Need a Health Coach?
Whether you look at those who struggle with obesity and smoking or chronic conditions like diabetes and high cholesterol, many will give you excuses that start with "I know"...
- I know I need to quit smoking,
- I know I need to eat better;
- I know I need to not eat this cake.
But they do it anyway. We all do it. And at some point, we all need someone to give us a swift kick in the pants. There are health coaches that can provide the motivation that one needs to get their act together and take care of their health.
Health coaching through facilities
For some of its toughest patients, the St. Luke's-Roosevelt Hospital Center's Center for Comprehensive Care offers health coaches for patients. These patients suffer from chronic illnesses such as HIV/AIDS and diabetes where neglecting a regular medication regimen results in frequent emergency room visits. Health coaches are only cost effective for the most egregious patients and aren't an option for people whose poor choices don't land them in the hospital.
Private health coaching
For those who can afford it, private health coaches are available, just like you would choose a life coach or job coach. Health coaches provide one-on-one guidance to help people quit smoking, lose weight and tackle other health care challenges. If you've worked with any of the major weight loss programs like Weight Watchers, or Jenny Craig, accountability is a major component of these programs. Health coaches provide that accountability. Some also provide resources to solve problems. For example, if your goal is to eat less, a health coach can provide low calorie substitutes for some of your favorite foods.

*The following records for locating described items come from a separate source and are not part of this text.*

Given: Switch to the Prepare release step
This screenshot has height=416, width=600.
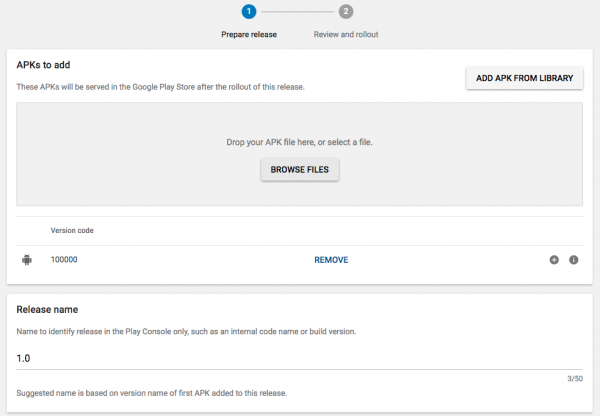Looking at the screenshot, I should [x=249, y=34].
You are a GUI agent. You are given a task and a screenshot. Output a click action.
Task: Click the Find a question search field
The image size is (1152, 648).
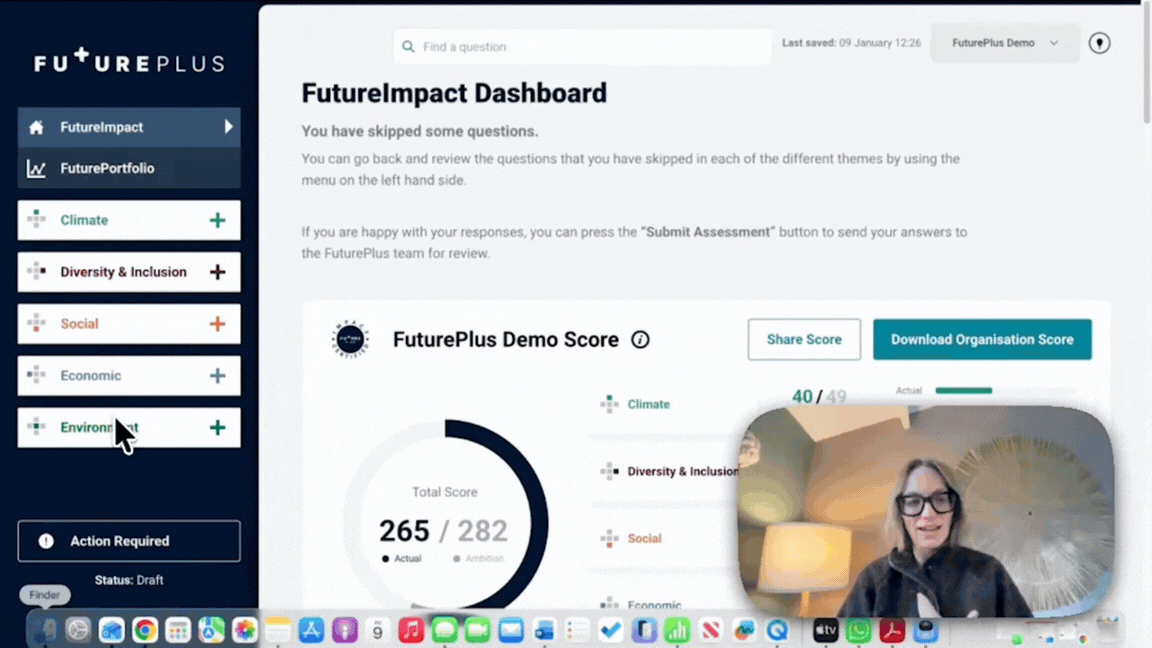point(580,46)
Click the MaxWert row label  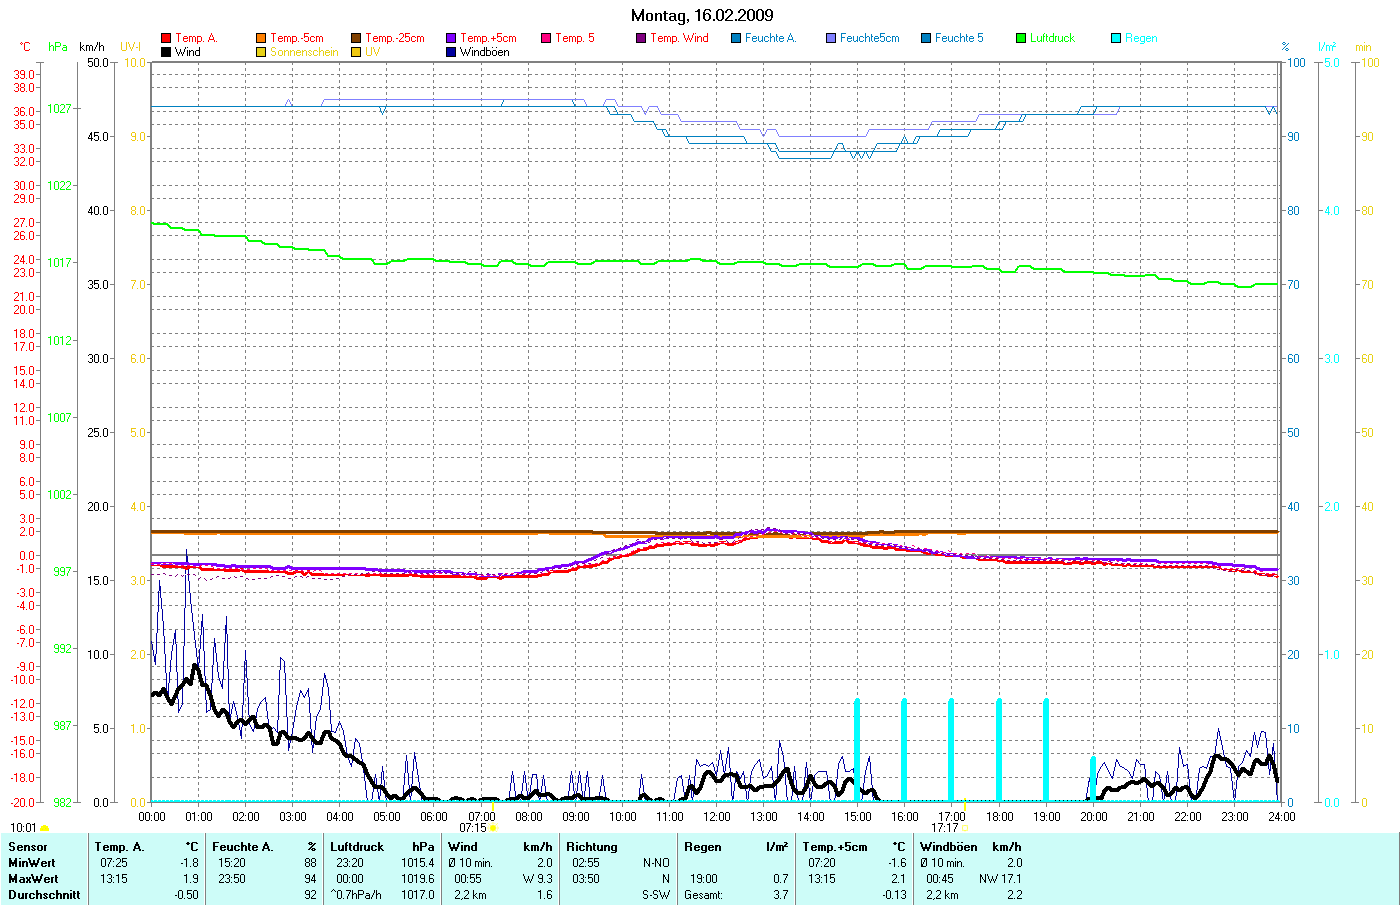click(x=32, y=879)
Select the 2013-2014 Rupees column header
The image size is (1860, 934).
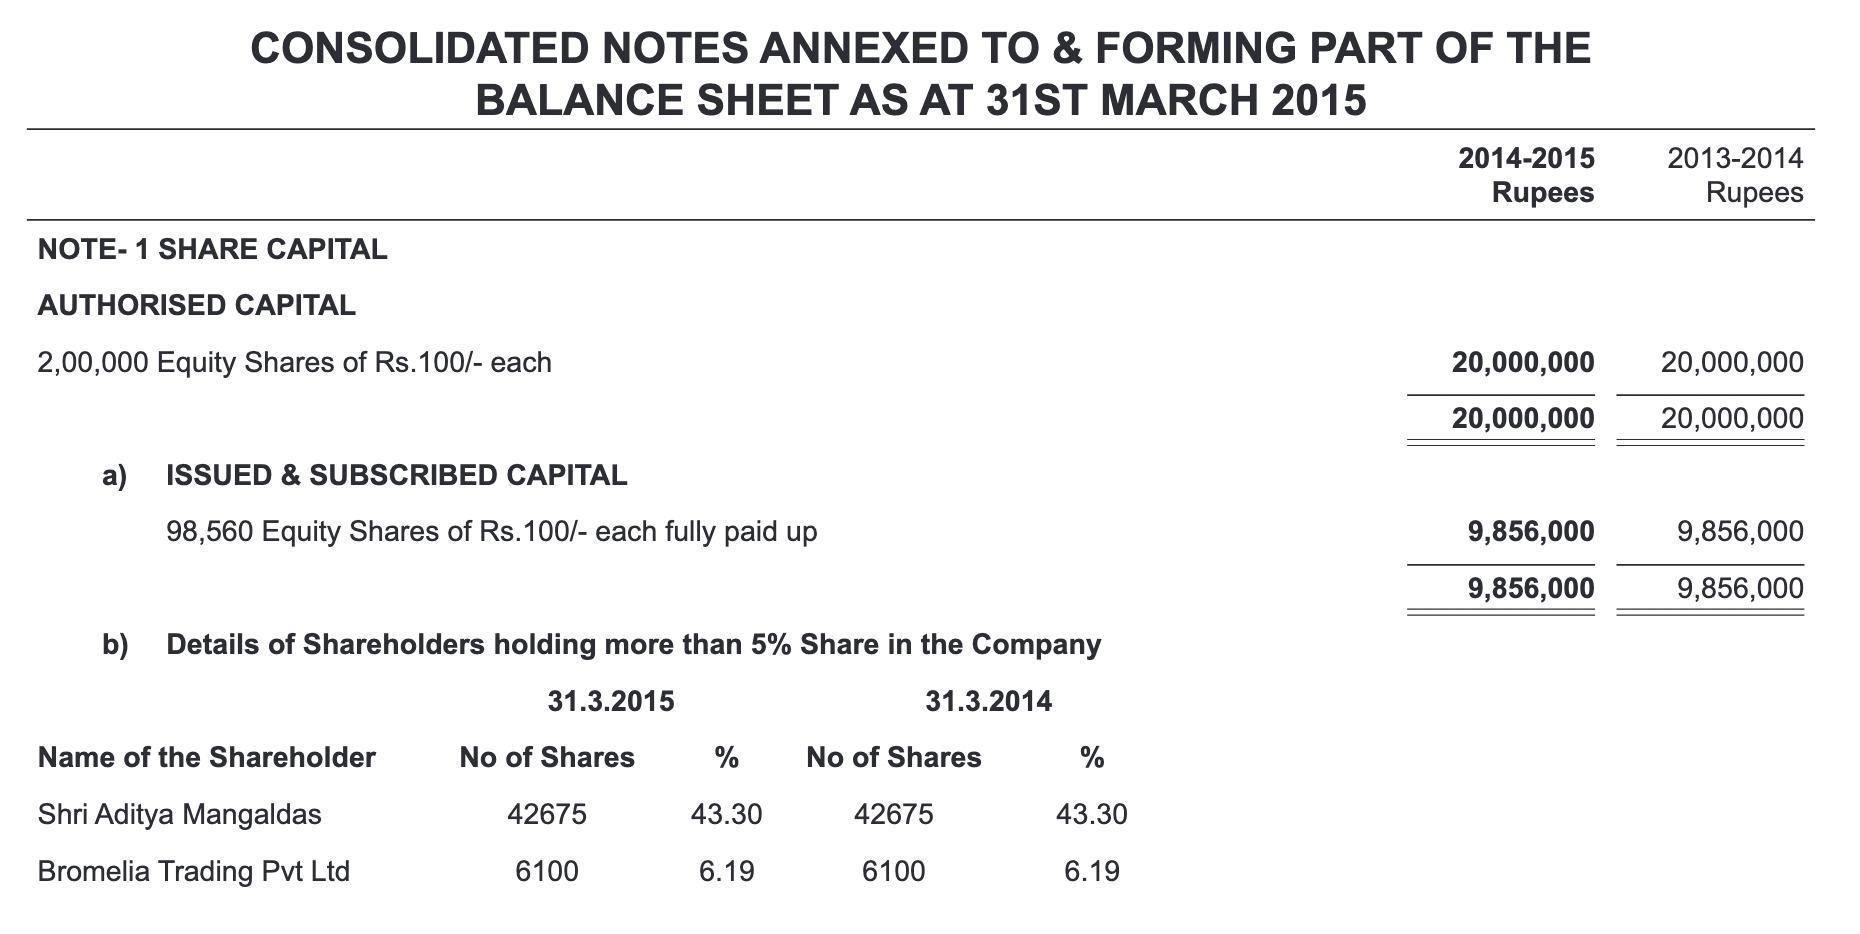tap(1736, 175)
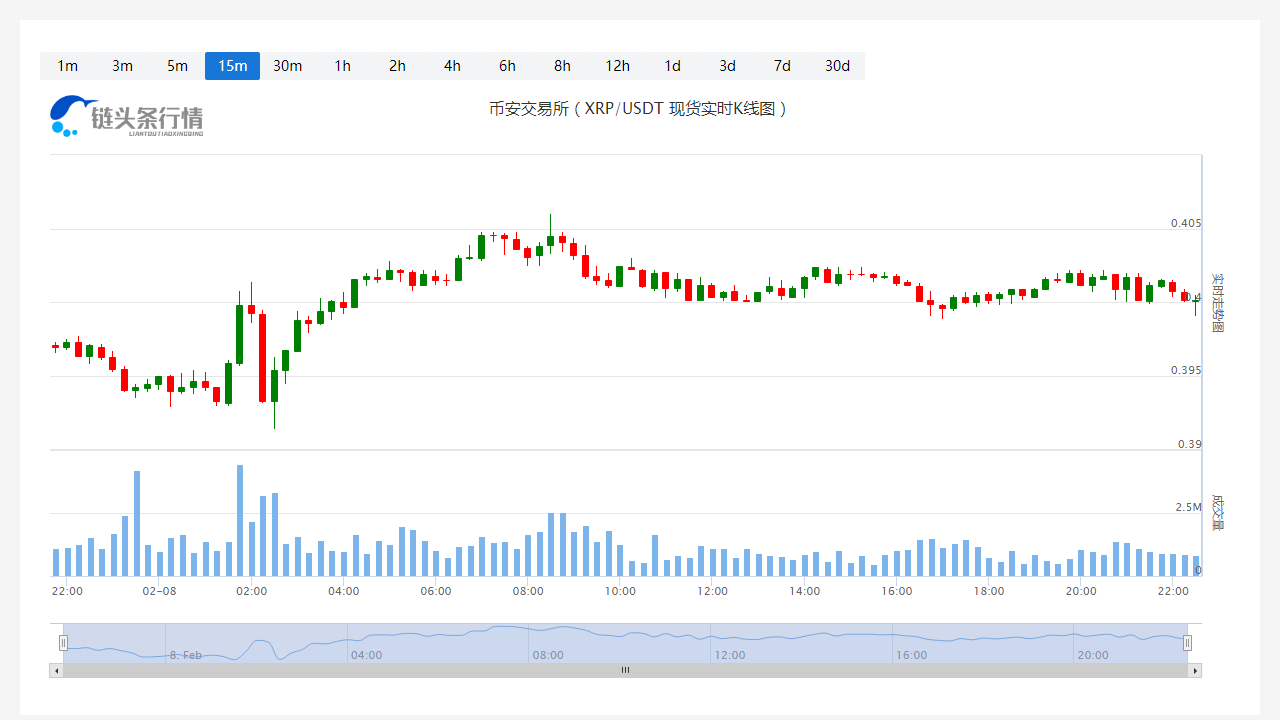Click the horizontal scrollbar thumb grip
The image size is (1280, 720).
pos(625,670)
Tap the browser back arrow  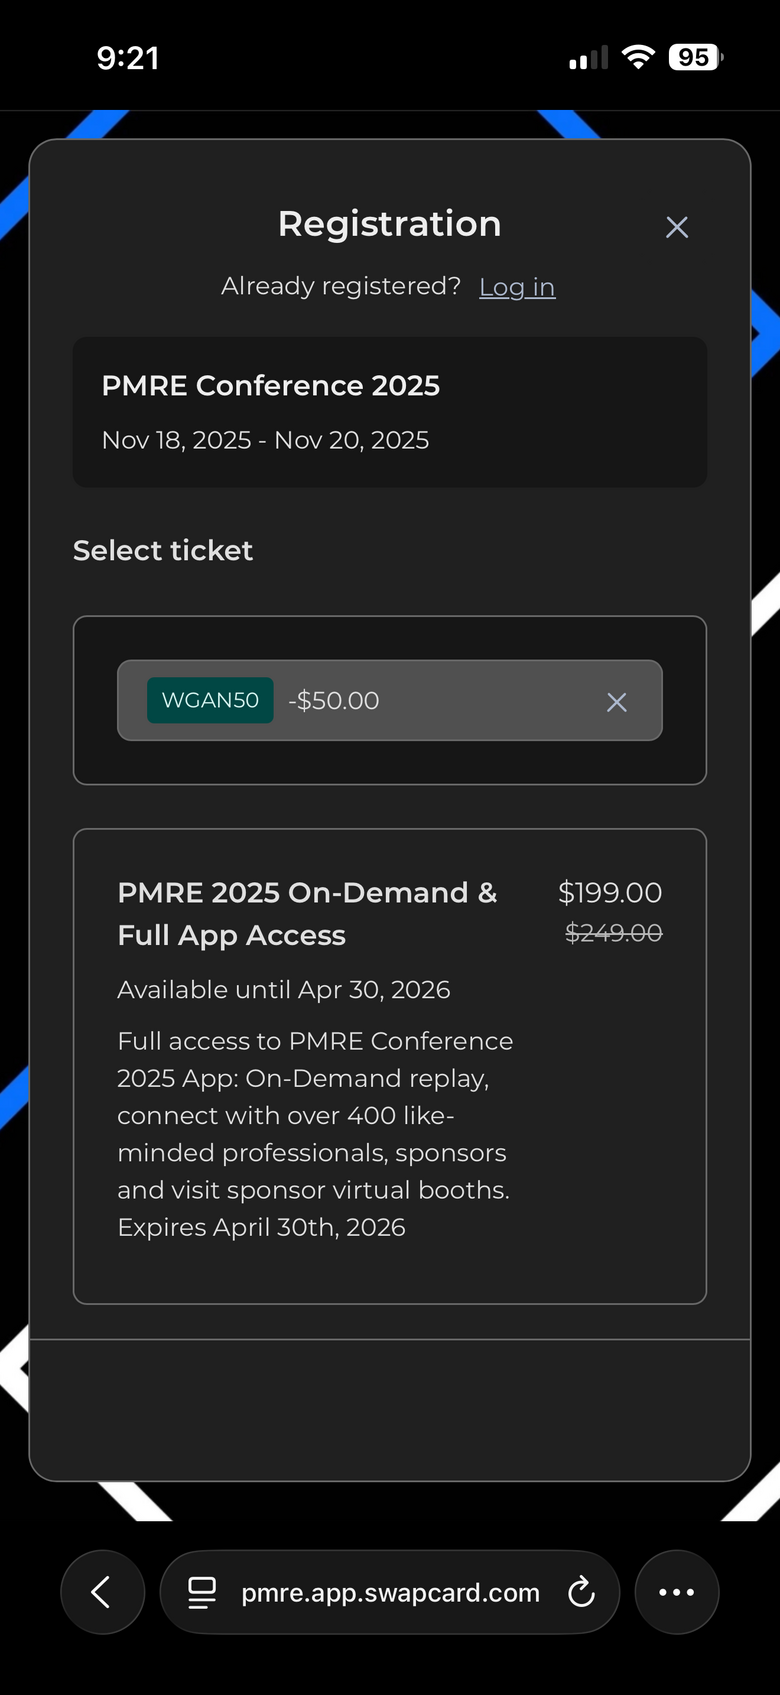tap(102, 1592)
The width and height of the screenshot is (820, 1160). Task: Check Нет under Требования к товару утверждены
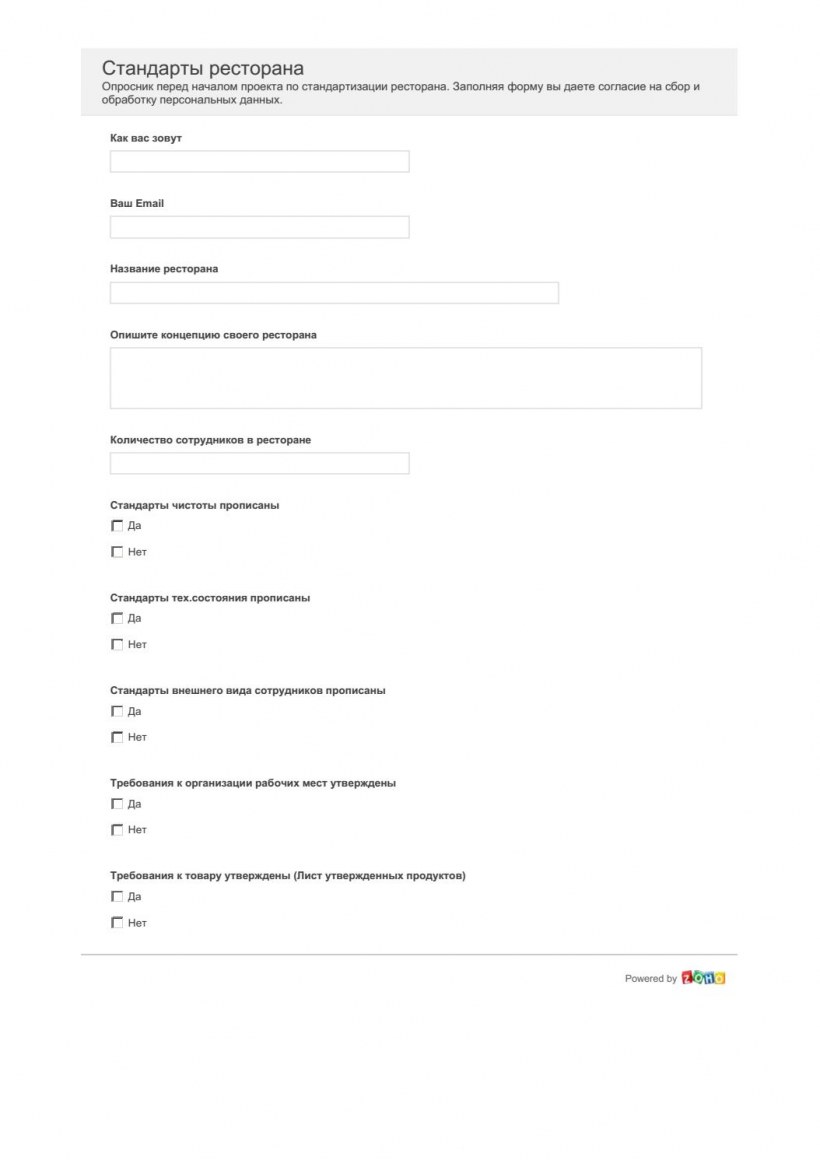116,922
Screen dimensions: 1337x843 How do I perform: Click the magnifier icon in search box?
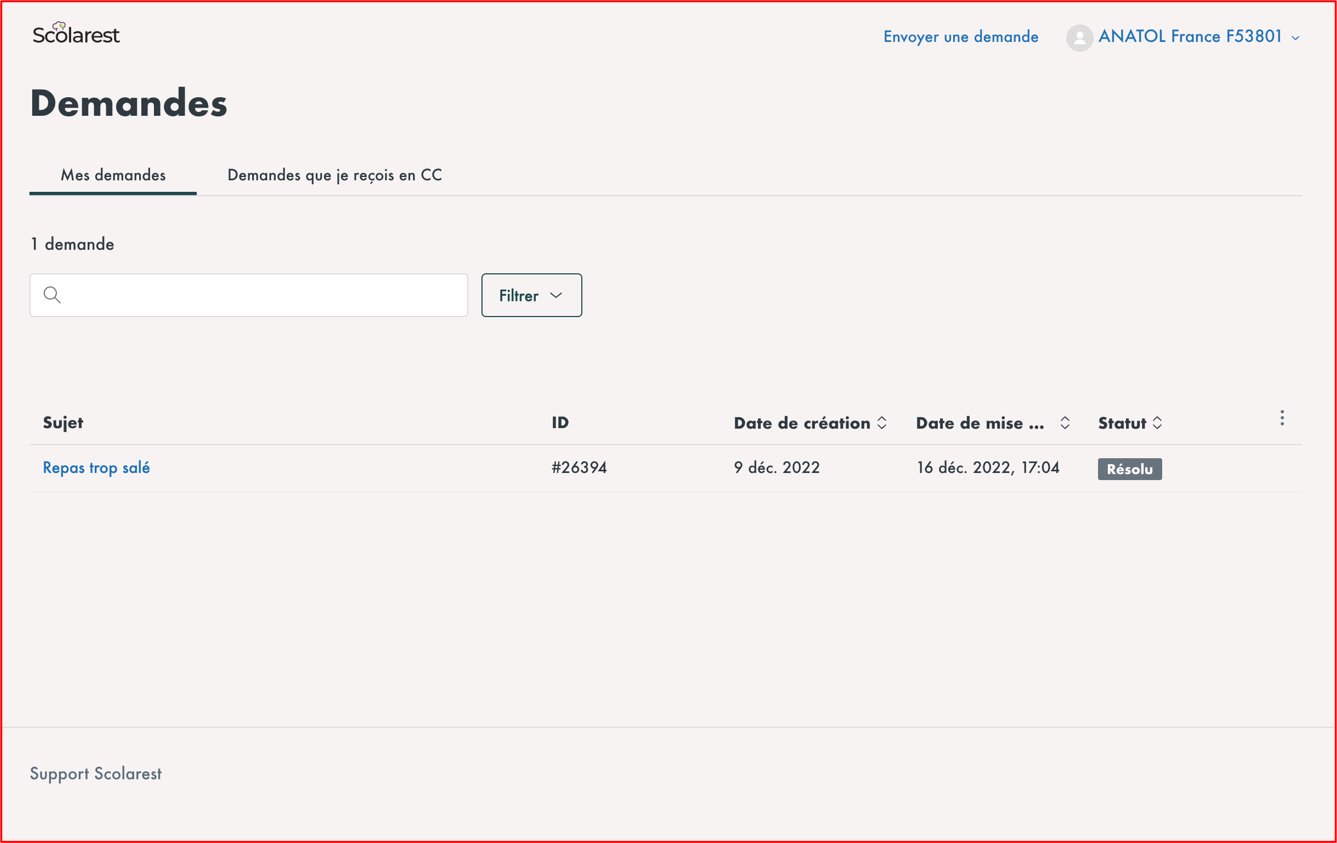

PACT and other organizations
If you cannot afford a health coach, and are fortunate enough not to need a health coach provided by the hospital, there are several peer-based programs to help you tackle some of the more complicated health issues. Alcoholics Anonymous is a type of peer group. Some hospitals and nonprofits offer peer groups to keep patients on their toes. The Cleveland VA Medical Center offers group programs for diabetes to discuss ways to manage the condition. The National Kidney Foundation and the Latino Health Access organization provide peer-to-peer programs.
Prevention and Access to Care and Treatment (PACT) is a nonprofit based in Boston that trains community members to assist others in the community with HIV/AIDS. Worldwide organizations including El Equipo de Apoyo en Salud y Educación Comunitaria in Mexico, Village Health Works in Burundi and Tiatien Health in Liberia have also followed the Partners In Health model that encourages community members to become health advocates.